Greater Vernon Museum curator Ron Candy is the latest recipient of the distinguished service award from the B.C. Museums Association.

Passion for museums recognized

For Greater Vernon curator Ron Candy, museums are an avenue to contemplate contemporary issues.

Museums can conjure up images of dusty, old relics of days long forgotten. But for Ron Candy, they are an avenue to contemplate very contemporary issues facing our community.

“I want to make sense of history but I also want to inspire people with that information,” said the Greater Vernon Museum curator who’s been recognized for distinguished service by the B.C. Museums Association.

“We can give people a healthy perspective they can translate into their own lives.”

As an example, the museum will host an exhibit in 2012 on water — both historically but the limited resource facing the Okanagan now.

“I want the museum to be relevant,” he said.

A significant achievement for Candy is the annual heritage fair, which encourages local students to put together a historic project.

“We ask what turns them on and to tell us about it,” he said.

“They do their own research and they find out they’re capable of expressing themselves. They have something relevant to say. It’s a wonderful confidence-builder.”

Candy may associate with the youth because his own interest in history began as a child visiting the Royal Ontario Museum in Toronto.

“The attraction is to see the objects and get up close to them,” he said.

As  a young adult in 1974, he considered a career in architecture and took a job on the restoration crew at Barkerville, the former gold rush town in B.C.’s Cariboo. It changed his life forever.

“I thought I’d work one or two seasons there and then go back to school and pursue architecture but I never went back,” he said.

Based out of Barkerville, Candy started travelling the province and assisting other communities with conservation of heritage items. But the need for a change of climate led him to the Okanagan and he began duties at the Greater Vernon Museum in 1992.

“The last 19 years have been all about learning about the history of the North Okanagan which is amazing. When I learned how the area came together, it’s really unique, and then I found out about individuals like Allan Brooks and Price Ellison,” he said.

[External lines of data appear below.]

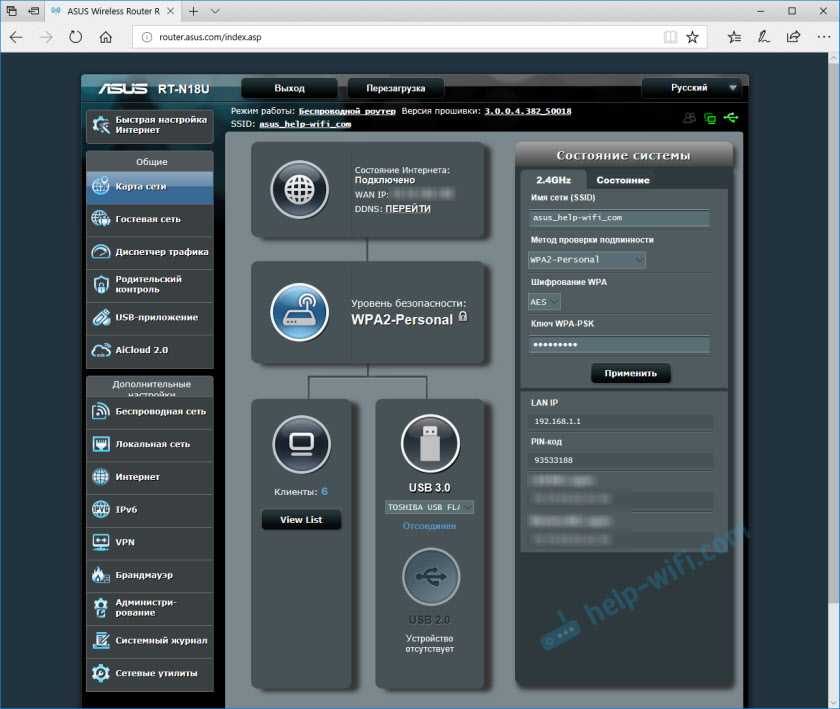Expand the WPA2-Personal authentication method dropdown
The width and height of the screenshot is (840, 709).
click(587, 260)
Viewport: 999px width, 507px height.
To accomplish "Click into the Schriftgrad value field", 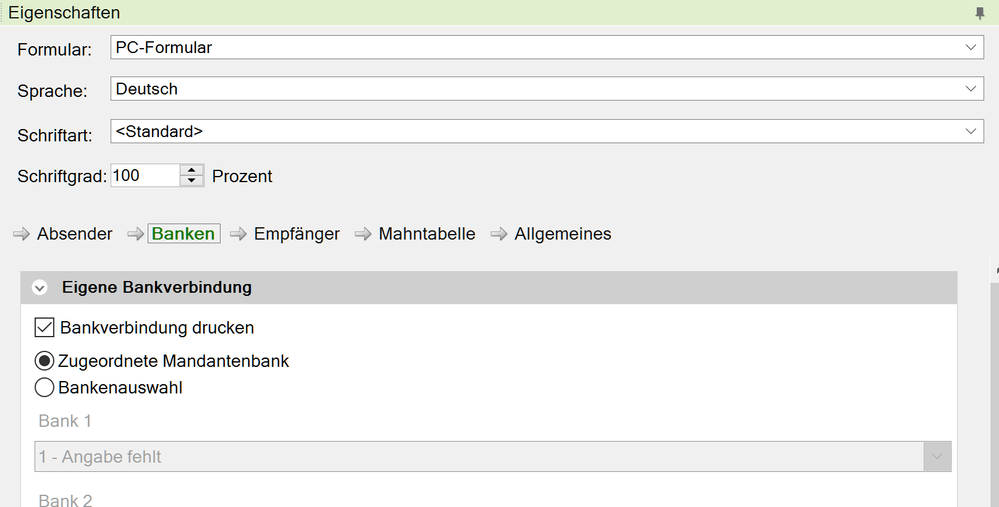I will click(145, 175).
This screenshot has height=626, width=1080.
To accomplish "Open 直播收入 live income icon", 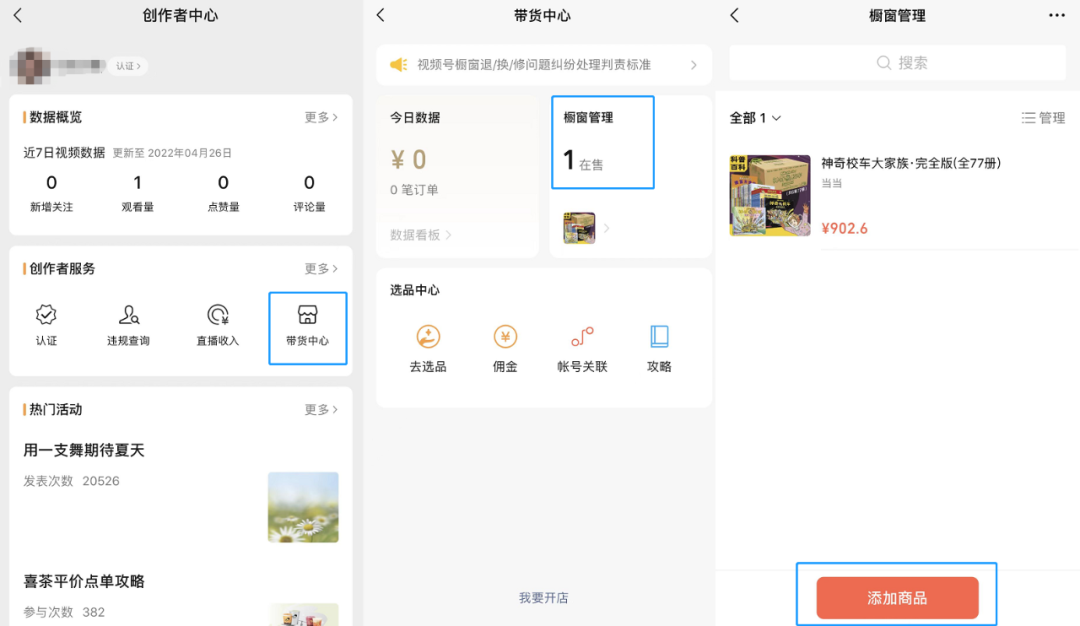I will tap(217, 317).
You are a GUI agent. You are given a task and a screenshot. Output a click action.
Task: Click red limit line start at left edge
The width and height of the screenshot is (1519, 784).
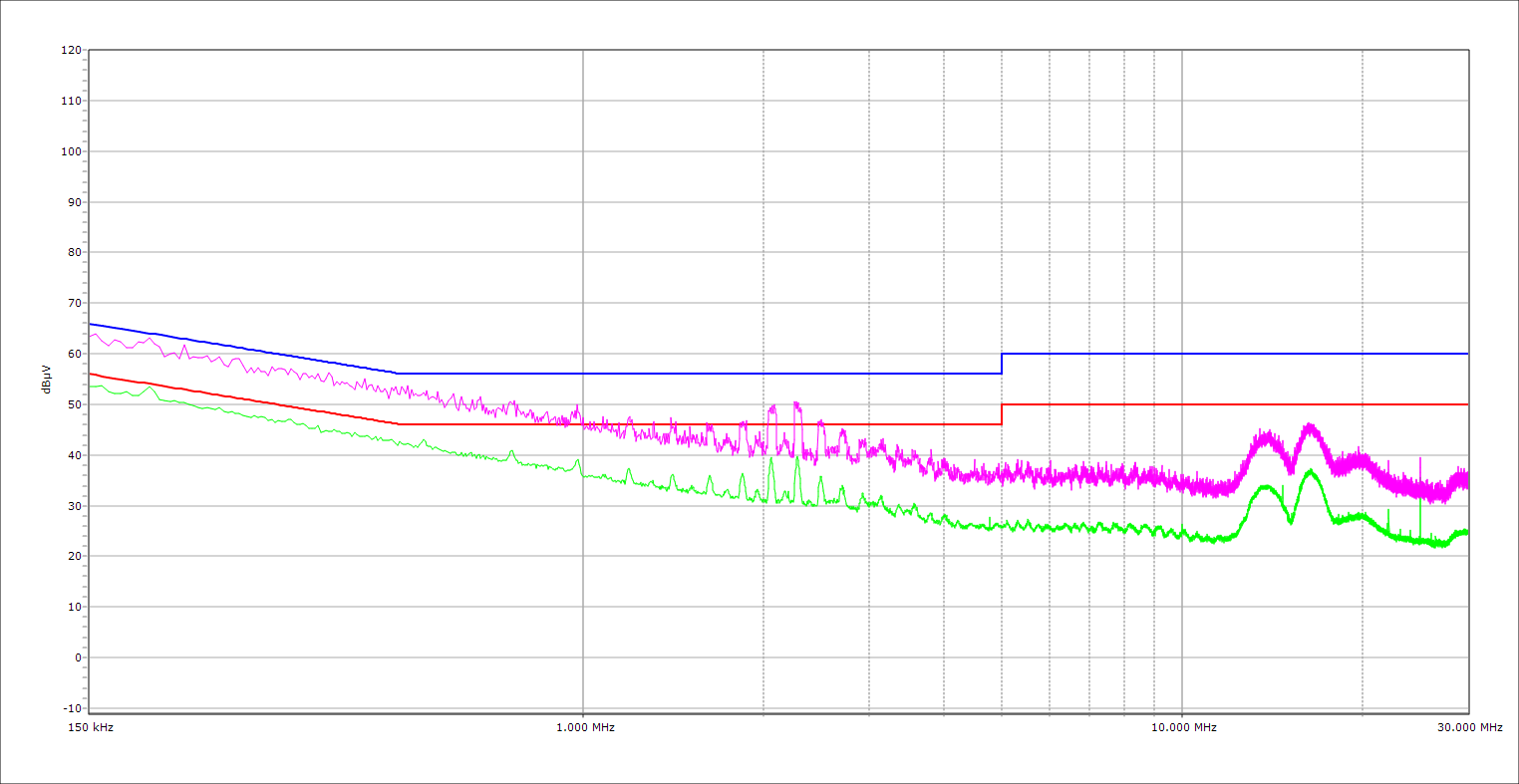click(91, 374)
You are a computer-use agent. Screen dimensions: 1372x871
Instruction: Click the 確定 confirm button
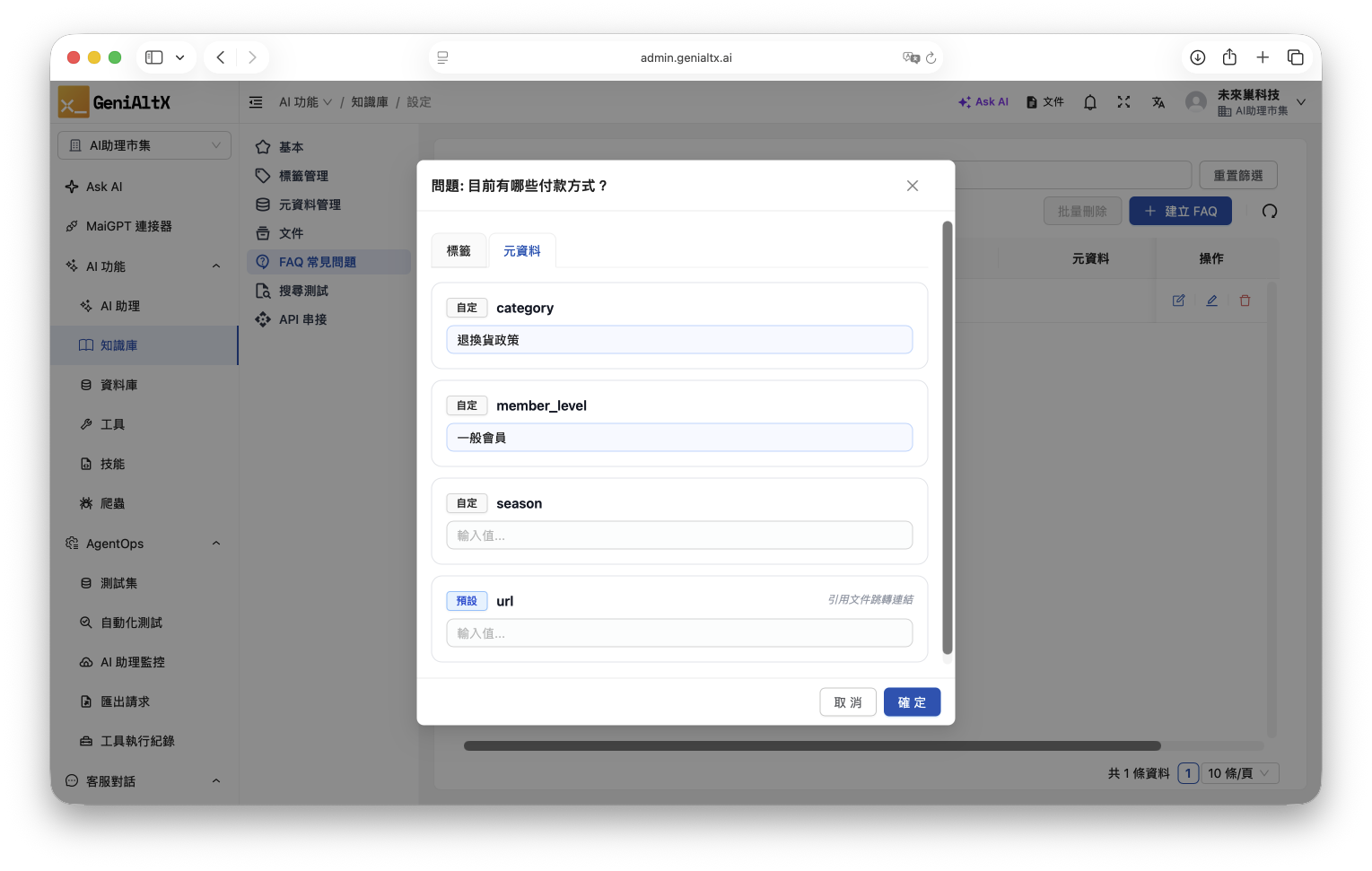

“I could spend the rest of my days and not run out of things to learn here. The army camp itself is just one chapter.”

Candy, along with the museum board, is currently trying to convince local politicians and residents that a new facility is required to replace the current structure which is cramped and does not have climate or light controls to protect artifacts.

“As a community grows and more people move in, the amenities have to grow,” he said.

“Your objective is to serve the community. History doesn’t stop so collecting (artifacts) doesn’t stop.”

Candy also believes a museum helps draw new residents and businesses to Vernon, as well as tourists who are culturally motivated.

“We have a profound effect on the community’s economy but we need space to do it,” he said.

Candy insists that his passion for history is evolving and expanding all of the time.

“In the process of inspiring others, I inspire myself. It’s a job that gives and gives,” he said.

“When you see people inspired, you can’t help but feel encouraged yourself. The work and the result of the work is a source of fuel.”